Al-Afghânî se dirigea alors vers Bassora puis vers Londres où la tribune du journal Diyâ’ Al-Khâfiqîn lui permettait d’attaquer directement le Shâh et de faire le jour sur la situation de l’Iran durant son règne. L’influence d’Al-Afghânî sur les Iraniens était très forte. Elle était tellement forte qu’il parvint à faire publier par certains savants iraniens une fatwâ interdisant la consommation de tabac. C’était le cas du Mirzâ Muhammad Hasan Ash-Shîrâzî qui émit une fatwâ interdisant aux Iraniens la consommation de tabac. Ces derniers observèrent scrupuleusement cette interdiction, allant jusqu’à demander l’annulation d’un accord signé avec une société arabe visant à fonder une régie du tabac en Iran. Le Shâh fut contraint d’annuler cet accord et de dédommager la société arabe de près de cinq cent mille livres sterling.
C’était l’une des raisons pour lesquelles le Shâh se tourna vers le Sultan ʿAbd Al-Hamîd afin qu’il demande à Al-Afghânî de cesser de l’attaquer. Le Sultan parvint à attirer Al-Afghânî vers Istanbul en 1892. Il voulait l’honorer par le grade de Qâdî ʿAskar, c’est-à-dire Juge suprême des contrées européennes. Mais Al-Afgânî rejeta la proposition, déclarant à l’émissaire du Sultan : « Dis à Sa Majesté le Sultan que Jamâl Ad-Dîn considère que le grade de savant est le grade le plus élevé. »

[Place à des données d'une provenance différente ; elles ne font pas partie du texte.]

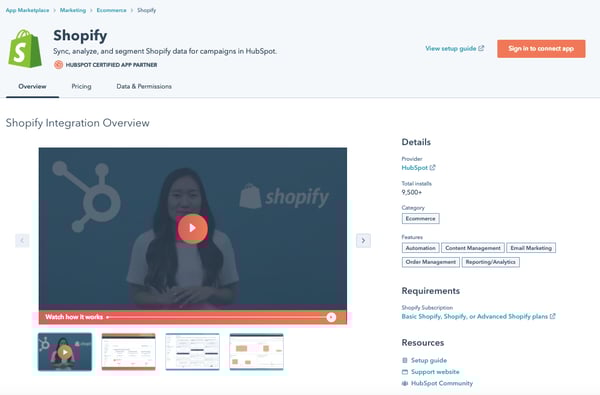This screenshot has height=395, width=600.
Task: Open the App Marketplace breadcrumb link
Action: (28, 10)

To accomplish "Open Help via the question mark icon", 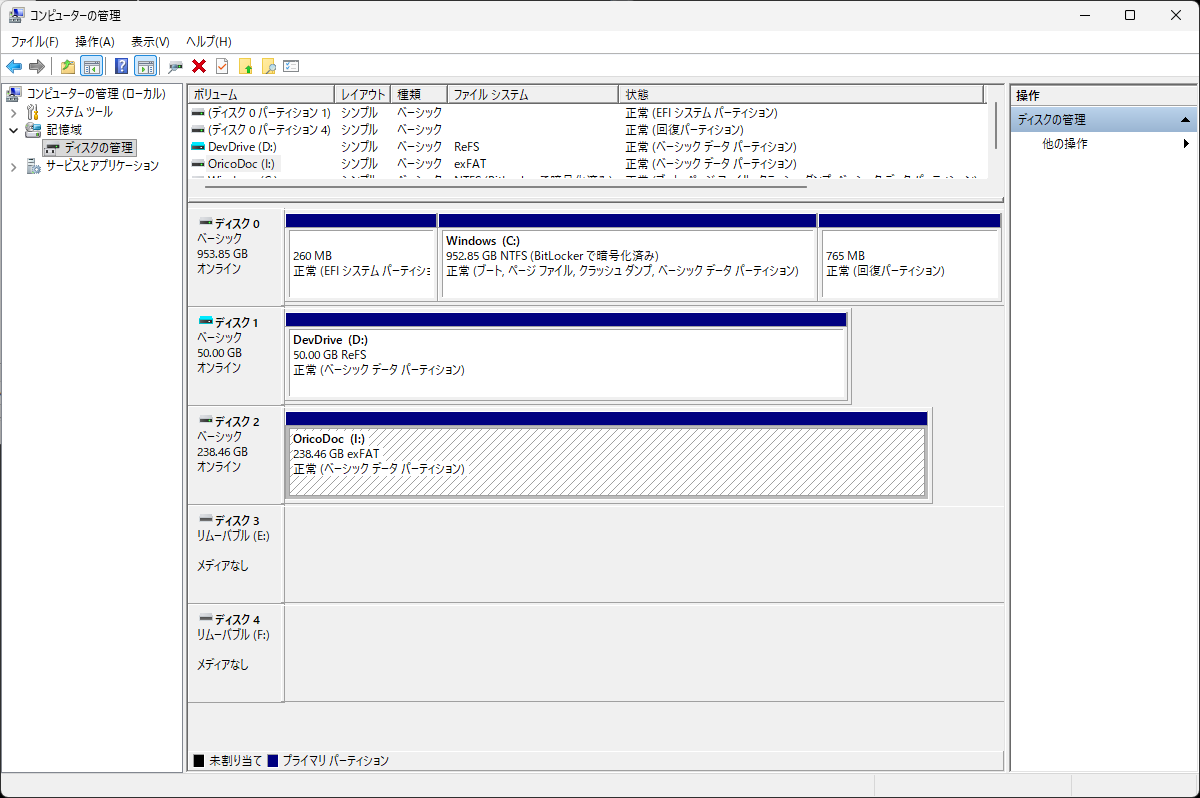I will click(x=119, y=66).
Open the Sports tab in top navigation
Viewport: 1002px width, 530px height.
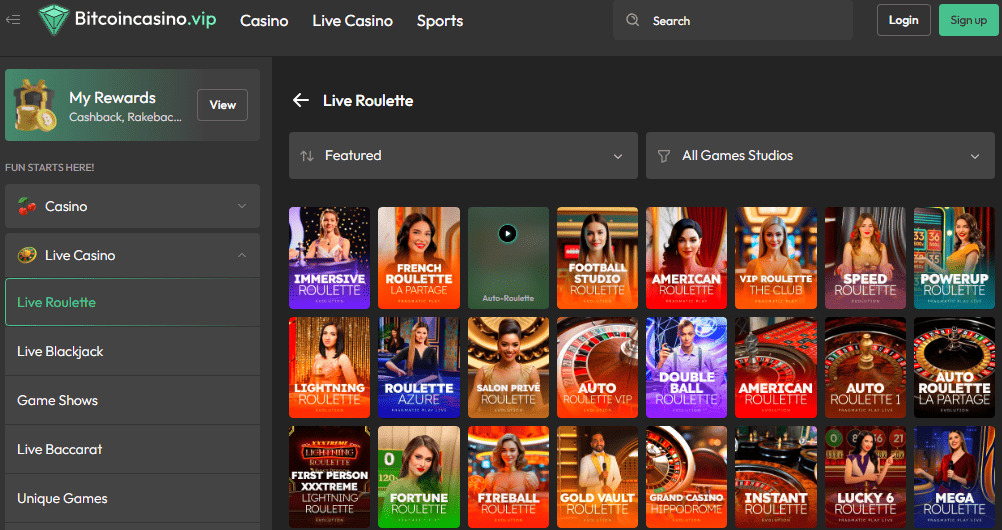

Au cours de la présence d’Al-Afghânî à Istanbul, le Khédive ʿAbbâs Hilmî vint visiter la capitale. Il eut une brève entrevue avec Al-Afghânî. Mais les délateurs et les jaloux, parmi les ennemis d’Al-Afghânî et les proches du Sultan, trouvèrent dans cette rencontre un prétexte pour semer la zizanie entre le Sultan et Jamâl Ad-Dîn. Ils exagérèrent l’importance de cette rencontre, jetèrent la suspicion et le doute sur ce qui y avait été dit, firent croire au Sultan que les deux hommes s’étaient longuement entretenus sur les problèmes du Califat, et l’avertirent du danger que pouvait constituer cette rencontre. Le Sultan ottoman convoqua alors Jamâl Ad-Dîn Al-Afghânî et lui fit part de ce qui se disait sur son compte. Al-Afghânî clarifia alors courageusement sa position et critiqua les délateurs avec une audace jamais vue.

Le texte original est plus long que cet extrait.